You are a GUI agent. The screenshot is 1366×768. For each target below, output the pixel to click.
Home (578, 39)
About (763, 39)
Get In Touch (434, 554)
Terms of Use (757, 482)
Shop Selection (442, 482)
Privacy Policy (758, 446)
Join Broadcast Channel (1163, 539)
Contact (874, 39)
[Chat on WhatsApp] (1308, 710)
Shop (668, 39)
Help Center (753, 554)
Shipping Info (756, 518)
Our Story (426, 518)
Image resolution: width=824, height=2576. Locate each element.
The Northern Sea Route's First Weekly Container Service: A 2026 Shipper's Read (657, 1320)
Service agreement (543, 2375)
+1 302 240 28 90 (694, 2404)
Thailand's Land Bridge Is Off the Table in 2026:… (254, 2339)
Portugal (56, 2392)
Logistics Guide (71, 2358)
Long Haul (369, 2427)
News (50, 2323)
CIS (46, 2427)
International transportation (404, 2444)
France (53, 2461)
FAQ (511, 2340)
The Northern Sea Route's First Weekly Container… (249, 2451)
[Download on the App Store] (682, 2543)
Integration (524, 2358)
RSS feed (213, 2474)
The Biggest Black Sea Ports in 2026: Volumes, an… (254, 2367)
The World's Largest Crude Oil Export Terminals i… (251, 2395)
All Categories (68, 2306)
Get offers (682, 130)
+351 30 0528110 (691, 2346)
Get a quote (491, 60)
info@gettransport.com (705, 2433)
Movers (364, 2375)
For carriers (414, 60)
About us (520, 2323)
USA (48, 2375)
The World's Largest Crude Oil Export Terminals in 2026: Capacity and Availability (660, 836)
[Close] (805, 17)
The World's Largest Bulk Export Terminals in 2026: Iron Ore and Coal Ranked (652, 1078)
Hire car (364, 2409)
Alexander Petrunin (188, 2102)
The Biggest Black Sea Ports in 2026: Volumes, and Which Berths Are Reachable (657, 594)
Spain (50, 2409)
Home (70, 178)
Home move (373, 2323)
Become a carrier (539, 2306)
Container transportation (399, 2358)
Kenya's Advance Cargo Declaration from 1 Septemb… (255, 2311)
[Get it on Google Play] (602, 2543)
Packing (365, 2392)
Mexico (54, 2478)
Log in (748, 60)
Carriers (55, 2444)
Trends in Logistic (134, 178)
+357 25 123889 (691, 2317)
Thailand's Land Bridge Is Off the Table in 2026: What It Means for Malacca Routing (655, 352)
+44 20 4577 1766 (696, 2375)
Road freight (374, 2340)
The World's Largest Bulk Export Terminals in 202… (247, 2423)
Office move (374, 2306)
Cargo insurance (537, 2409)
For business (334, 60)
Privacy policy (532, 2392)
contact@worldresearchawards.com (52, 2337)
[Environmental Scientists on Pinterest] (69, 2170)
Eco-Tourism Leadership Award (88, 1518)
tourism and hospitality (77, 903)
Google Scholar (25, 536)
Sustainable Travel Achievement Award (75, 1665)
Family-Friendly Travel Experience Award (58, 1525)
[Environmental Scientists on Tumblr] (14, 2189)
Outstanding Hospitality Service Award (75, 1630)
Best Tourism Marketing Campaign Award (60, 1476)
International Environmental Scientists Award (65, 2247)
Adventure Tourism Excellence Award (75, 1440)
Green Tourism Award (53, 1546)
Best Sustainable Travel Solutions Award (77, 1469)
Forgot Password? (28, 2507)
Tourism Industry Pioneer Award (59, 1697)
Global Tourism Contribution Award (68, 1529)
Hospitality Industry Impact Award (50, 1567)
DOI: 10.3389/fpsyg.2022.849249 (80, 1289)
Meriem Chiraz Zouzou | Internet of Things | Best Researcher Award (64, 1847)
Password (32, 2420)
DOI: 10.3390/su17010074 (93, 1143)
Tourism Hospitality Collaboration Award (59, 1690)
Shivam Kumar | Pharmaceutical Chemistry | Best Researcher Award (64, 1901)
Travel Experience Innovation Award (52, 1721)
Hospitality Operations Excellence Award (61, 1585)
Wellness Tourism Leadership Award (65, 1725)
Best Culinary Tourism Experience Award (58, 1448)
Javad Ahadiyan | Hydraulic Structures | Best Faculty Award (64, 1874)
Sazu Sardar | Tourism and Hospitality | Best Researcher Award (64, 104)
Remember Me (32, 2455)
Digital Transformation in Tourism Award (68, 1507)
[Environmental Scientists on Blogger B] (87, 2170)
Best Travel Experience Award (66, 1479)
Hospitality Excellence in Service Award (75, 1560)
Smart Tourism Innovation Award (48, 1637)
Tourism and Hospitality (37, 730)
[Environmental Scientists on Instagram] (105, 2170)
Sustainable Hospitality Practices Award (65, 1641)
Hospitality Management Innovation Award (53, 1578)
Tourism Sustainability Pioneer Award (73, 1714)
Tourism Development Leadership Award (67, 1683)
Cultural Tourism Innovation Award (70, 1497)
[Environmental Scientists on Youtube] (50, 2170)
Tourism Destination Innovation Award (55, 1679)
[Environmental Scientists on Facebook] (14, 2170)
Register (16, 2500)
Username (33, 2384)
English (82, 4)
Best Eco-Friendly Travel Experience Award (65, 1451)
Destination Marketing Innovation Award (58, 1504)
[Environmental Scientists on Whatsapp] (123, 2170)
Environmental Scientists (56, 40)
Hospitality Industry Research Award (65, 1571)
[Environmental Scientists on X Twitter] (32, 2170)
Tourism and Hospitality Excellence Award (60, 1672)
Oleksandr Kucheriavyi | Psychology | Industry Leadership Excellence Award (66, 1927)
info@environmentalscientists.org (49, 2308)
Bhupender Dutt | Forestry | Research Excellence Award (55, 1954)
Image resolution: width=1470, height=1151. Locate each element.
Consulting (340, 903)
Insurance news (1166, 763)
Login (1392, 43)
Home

================

**EXERCISE AIM:**
Gather each line of the listing containing the word "height" and show it.

**RESULT:**
Image resolution: width=824, height=2576. Locate each element.
Image resolution: width=1470, height=1151. Locate each element.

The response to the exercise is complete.